§ SOURCE:

________

"""`Backward Algorithm <https://arxiv.org/abs/1812.03381>`_ from Salimans and Chen."""
import itertools
import numpy as np
from dowel import logger
from garage.tf.algos.ppo import PPO
[docs]class BackwardAlgorithm(PPO):
r"""Backward Algorithm from Salimans and Chen [1]_.
Parameters
----------
env : :py:class:`ast_toolbox.envs.go_explore_ast_env.GoExploreASTEnv`
The environment.
policy : :py:class:`garage.tf.policies.Policy`
The policy.
expert_trajectory : array_like[dict]
The expert trajectory, an array_like where each member represents a timestep in a trajectory.
The array_like should be 1-D and in chronological order.
Each member of the array_like is a dictionary with the following keys:
- state: The simulator state at that timestep (pre-action).
- reward: The reward at that timestep (post-action).
- observation: The simulation observation at that timestep (post-action).

________

§ SUPPLIED MATERIAL:
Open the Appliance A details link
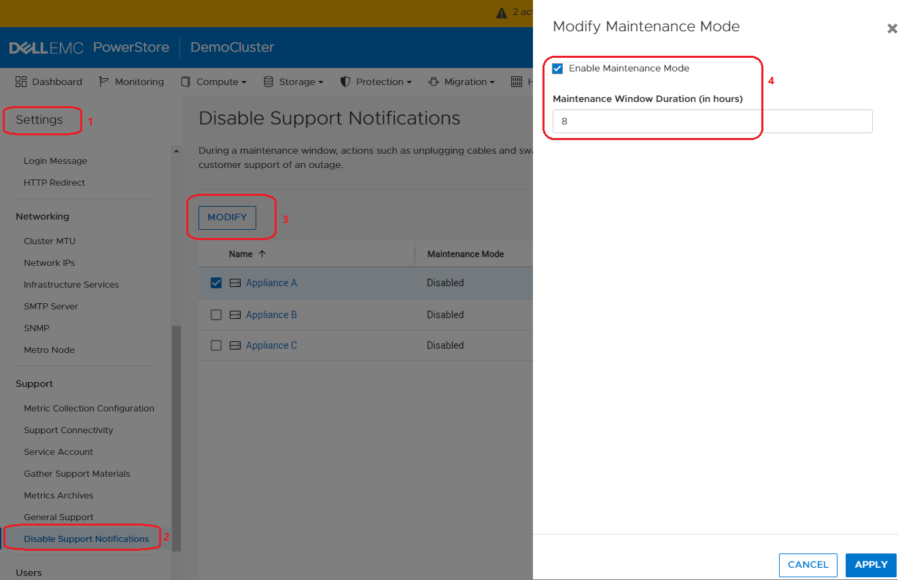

________

§ DIRECTIONS FOR THIS TASK: Write what comes next in the Backward Algorithm source, starting right after its final line. The lines above are separate material with no connection to the Backward Algorithm source.

§ EXERCISE OUTPUT:
- action: The action taken at that timestep.
epochs_per_step : int, optional
Maximum number of epochs to run per step of the trajectory.
max_epochs : int, optional
Maximum number of total epochs to run. If not set, defaults to ``epochs_per_step`` times the number of steps
in the ``expert_trajectory``.
skip_until_step : int, optional
Skip training for a certain number of steps at the start, counted backwards from the end of the trajectory.
For example, if this is set to 3 for an ``expert_trajectory`` of length 10, training will start from step 7.
max_path_length : int, optional
Maximum length of a single rollout.
kwargs :
Keyword arguments passed to :doc:`garage.tf.algos.PPO <garage:_apidoc/garage.tf.algos>`
References
----------
.. [1] Salimans, Tim, and Richard Chen. "Learning Montezuma's Revenge from a Single Demonstration."
arXiv preprint arXiv:1812.03381 (2018). `<https://arxiv.org/abs/1812.03381>`_
"""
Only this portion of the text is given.